The organismal emphasis of BIO 207 is bacteria (domains Bacteria and Archaea), with treatment of eukaryotic microorganisms (domain Eukarya) and viruses at various levels to provide balance and perspective. The course is divided into four approximately equal lecture areas. (1) Basic biology of bacteria: bacterial cell structure and function; bacterial nutrition, cultivation, growth, and environmental effects; and bacterial energy metabolism. (2) Bacterial molecular biology and genetics: basic molecular biology of the bacterial cell; bacterial gene expression; bacterial viruses; bacterial genetics; and bacterial genomics. (3) Bacterial evolution, systematics, and diversity: the origin of cellular life; the divergence of Bacteria and Archaea; the origin of the eukaryotic cell; metabolic and ecological diversity of bacteria; nutrient cycles and microbial interactions; and diversity of eukaryotic microorganisms. (4) Microbial pathogenesis: epidemiology; human-microbe interactions; basic immunology; and bacterial, viral, and eukaryotic diseases of humans.
The laboratory portion of BIO 207 guides students in the development of basic skills necessary for working effectively in a microbiology laboratory setting. These skills include lab safety, microscopy, aseptic and pure culture techniques, microbial identification, quantification of bacteria from natural samples, physiological analysis, mutant selection, and enrichment culture methods. The goal of the laboratory portion of BIO 207 is for students to develop confidence and skill in working with bacteria.
The required text for the course is Brock Biology of Microorganisms, 12th edition, (Madigan, Martinko, Dunlap, and Clark), Pearson/Benjamin Cummings (2009; scheduled for release in March, 2008).
The required laboratory manual for the course is Benson's Microbiological Applications: Laboratory Manual in General Microbiology (Brown) (Short Version, most recent edition).
EEB 470 Microbial Diversity: This three-credit senior undergraduate/graduate level course is offered by Dr. Paul Dunlap in winter term in alternate years (e.g., 2007, 2009). EEB 470 introduces students to modern and classical concepts and methods for exploring microbial diversity from the perspective of the most numerous and diverse of these organisms, the bacteria (Bacteria and Archaea). EEB 470 emphasizes recent advances in understanding the tremendous metabolic and physiological diversity of microbial life, its evolutionary origins and history, and the essential roles microbes carry out in maintaining Earth's biosphere.

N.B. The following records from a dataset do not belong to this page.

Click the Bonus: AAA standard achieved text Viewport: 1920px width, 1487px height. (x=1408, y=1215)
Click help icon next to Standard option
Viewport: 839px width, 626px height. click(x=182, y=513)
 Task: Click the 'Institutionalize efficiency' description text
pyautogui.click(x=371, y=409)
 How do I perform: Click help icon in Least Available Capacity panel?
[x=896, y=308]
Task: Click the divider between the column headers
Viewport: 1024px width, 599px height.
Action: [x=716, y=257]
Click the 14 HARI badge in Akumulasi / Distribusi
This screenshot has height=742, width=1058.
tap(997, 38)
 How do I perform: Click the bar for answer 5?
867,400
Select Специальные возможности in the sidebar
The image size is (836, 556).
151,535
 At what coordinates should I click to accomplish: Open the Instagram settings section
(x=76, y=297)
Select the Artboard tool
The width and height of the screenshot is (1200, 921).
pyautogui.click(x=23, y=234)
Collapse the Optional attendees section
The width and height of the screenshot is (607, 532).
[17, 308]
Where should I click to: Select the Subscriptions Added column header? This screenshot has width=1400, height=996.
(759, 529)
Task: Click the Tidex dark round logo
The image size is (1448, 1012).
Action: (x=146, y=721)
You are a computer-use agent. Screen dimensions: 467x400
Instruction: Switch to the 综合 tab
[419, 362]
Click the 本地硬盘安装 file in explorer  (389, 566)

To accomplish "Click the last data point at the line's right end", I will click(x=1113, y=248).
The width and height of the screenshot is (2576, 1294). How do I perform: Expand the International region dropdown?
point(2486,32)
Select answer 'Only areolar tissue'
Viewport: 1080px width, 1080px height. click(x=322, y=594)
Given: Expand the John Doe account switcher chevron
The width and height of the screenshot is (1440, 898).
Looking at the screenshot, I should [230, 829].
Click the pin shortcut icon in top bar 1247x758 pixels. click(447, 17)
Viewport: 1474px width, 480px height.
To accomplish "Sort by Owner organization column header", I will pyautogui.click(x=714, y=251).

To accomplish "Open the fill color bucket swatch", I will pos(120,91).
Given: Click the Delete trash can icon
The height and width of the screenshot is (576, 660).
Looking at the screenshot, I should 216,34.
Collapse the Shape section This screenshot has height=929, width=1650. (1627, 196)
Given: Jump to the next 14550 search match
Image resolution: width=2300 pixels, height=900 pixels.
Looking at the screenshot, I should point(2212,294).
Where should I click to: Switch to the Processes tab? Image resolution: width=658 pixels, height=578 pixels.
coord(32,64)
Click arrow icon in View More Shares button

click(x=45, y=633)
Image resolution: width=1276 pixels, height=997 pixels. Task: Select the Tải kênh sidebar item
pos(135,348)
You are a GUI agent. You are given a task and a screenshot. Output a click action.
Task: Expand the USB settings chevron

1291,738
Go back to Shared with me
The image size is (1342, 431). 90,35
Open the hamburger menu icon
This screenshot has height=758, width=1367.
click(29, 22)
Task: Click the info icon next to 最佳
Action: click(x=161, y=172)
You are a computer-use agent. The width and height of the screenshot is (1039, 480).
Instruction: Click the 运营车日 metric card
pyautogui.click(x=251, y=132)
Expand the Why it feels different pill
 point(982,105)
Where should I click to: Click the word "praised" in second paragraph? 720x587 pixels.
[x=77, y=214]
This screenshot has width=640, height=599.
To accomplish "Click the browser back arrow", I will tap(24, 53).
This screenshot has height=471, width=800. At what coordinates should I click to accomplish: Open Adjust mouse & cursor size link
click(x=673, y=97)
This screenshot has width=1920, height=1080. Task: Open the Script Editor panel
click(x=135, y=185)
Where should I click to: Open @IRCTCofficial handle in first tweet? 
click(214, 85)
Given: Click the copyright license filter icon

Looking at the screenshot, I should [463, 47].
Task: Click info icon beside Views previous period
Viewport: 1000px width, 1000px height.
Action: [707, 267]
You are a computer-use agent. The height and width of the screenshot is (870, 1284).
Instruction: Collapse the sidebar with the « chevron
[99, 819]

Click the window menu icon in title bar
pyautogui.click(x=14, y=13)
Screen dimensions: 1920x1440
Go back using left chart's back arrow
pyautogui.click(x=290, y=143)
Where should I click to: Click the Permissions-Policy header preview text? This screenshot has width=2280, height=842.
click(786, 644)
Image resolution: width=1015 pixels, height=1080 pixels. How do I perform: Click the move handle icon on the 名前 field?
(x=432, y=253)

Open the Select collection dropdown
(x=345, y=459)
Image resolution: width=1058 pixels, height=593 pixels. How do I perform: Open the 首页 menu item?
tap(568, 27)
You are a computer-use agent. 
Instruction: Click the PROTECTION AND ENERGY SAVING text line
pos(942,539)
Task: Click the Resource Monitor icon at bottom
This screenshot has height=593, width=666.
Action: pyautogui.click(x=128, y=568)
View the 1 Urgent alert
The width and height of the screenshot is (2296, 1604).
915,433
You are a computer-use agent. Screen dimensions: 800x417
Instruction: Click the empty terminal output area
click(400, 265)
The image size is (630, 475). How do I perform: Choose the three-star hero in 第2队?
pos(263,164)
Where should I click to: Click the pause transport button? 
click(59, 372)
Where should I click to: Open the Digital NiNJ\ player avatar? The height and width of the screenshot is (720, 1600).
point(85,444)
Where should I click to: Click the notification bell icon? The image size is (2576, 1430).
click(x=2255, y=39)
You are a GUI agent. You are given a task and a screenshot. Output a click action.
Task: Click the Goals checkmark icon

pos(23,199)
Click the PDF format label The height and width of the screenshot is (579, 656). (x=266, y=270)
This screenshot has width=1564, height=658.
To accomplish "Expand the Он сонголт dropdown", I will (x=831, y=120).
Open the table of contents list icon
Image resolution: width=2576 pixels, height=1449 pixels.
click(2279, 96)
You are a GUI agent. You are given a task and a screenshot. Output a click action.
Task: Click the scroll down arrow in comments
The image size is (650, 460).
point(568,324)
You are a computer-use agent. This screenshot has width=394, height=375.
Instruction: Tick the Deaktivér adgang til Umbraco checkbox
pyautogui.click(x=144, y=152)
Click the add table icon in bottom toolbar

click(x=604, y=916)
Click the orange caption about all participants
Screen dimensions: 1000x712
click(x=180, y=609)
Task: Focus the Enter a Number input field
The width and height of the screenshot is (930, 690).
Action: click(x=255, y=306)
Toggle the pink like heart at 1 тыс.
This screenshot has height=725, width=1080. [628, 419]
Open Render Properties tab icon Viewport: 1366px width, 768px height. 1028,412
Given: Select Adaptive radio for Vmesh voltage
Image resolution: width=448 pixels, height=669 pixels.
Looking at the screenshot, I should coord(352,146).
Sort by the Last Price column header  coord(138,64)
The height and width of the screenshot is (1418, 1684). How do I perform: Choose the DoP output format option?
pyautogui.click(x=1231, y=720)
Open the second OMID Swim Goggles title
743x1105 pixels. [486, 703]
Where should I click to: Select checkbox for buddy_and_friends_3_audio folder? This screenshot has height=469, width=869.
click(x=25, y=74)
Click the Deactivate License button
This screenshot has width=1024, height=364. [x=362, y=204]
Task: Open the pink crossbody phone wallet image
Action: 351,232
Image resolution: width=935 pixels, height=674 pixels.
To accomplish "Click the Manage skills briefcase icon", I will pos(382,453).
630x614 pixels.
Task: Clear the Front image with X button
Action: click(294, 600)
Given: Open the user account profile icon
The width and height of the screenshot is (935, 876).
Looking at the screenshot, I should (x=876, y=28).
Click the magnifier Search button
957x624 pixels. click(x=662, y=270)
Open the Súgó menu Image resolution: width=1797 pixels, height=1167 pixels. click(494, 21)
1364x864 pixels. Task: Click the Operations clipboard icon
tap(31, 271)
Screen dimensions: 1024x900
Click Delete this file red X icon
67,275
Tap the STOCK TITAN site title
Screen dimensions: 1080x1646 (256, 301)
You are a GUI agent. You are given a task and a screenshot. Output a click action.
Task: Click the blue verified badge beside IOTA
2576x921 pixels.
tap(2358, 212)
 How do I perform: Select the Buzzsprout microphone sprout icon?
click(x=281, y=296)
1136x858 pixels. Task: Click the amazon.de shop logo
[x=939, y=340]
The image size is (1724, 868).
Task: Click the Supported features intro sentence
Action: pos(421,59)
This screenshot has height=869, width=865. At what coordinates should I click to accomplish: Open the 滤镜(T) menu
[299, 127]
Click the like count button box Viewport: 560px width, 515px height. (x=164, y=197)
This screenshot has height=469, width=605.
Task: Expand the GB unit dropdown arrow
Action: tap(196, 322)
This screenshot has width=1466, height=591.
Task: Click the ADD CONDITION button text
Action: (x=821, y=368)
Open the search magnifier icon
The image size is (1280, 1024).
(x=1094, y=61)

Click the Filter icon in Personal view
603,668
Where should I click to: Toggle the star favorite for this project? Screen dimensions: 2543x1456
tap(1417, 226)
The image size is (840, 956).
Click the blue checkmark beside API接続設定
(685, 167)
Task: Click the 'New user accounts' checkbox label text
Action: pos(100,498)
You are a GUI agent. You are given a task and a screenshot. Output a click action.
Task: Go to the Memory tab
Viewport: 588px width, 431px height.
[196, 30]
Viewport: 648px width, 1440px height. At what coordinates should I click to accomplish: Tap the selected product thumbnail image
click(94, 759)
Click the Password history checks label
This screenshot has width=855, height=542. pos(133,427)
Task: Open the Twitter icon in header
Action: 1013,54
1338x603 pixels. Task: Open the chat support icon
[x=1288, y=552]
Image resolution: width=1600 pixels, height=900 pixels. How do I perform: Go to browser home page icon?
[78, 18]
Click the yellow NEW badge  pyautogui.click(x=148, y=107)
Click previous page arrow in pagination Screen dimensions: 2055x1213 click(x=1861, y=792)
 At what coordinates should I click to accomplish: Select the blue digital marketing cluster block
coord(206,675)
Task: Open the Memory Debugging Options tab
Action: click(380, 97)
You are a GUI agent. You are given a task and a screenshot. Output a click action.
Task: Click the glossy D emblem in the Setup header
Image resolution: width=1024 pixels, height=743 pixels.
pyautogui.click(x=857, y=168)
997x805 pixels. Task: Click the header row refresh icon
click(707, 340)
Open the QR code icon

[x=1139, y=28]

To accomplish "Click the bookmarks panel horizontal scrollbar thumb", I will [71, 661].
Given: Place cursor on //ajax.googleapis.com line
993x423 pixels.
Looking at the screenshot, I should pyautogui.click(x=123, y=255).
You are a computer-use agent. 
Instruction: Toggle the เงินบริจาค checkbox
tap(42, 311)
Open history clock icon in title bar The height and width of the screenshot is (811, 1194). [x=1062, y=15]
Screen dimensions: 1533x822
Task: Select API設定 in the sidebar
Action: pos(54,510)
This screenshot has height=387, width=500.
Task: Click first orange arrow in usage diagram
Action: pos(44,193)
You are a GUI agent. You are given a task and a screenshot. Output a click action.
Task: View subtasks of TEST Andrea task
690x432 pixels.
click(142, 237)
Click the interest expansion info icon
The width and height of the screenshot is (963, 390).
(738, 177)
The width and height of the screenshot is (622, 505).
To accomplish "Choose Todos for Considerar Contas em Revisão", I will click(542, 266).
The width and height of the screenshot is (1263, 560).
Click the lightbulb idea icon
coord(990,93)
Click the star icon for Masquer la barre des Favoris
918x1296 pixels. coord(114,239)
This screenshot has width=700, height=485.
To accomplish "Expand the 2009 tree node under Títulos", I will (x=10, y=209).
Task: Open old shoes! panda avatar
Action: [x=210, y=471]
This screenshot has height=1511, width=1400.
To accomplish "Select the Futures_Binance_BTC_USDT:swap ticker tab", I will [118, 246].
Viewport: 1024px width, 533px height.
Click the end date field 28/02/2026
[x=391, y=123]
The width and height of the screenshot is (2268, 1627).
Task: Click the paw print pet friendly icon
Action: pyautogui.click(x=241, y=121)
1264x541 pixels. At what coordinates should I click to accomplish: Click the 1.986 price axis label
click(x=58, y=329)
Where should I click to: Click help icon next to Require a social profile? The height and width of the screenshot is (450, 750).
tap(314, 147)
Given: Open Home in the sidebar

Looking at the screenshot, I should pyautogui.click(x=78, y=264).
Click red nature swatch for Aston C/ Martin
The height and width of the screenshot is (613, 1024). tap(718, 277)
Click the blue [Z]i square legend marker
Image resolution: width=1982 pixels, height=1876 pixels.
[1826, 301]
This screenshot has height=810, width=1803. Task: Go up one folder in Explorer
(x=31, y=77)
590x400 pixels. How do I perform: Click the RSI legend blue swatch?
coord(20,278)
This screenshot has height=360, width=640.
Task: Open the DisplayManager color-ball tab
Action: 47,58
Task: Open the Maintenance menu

EEB 470 involves lectures, for approximately three-quarters of the course, and oral and written presentations by students on an organism or microbial activity of their choice. Lecture topics include the microbial origins of life, the evolutionary history of the biosphere, metabolic diversity, extremophiles, physiological adaptation, modern microbial taxonomy, microbial phylogeny, microbial biogeography, microbial symbiosis, and genomic and metagenomic analysis of bacteria, together with descriptions of specific phenotypic groups, e.g., halophiles, phototrophs, nitrogen fixing bacteria, etc., and a characterization of some of the unusual and extreme habitats bacteria inhabit, e.g., the deep sea, hydrothermal vents, hot springs, etc. The historical foundations of microbial diversity, e.g., the work of Pasteur, Winogradsky, Beijerinck, Kluyver, and van Niel, also are briefly presented, to provide perspective on areas of current research.
Currently, a limited number of laboratory sessions are included in the course to complement certain lecture topics. These vary from year to year.
The required text for the course is Brock Biology of Microorganisms, 12th edition, (Madigan, Martinko, Dunlap, and Clark), Pearson/Benjamin Cummings (2009).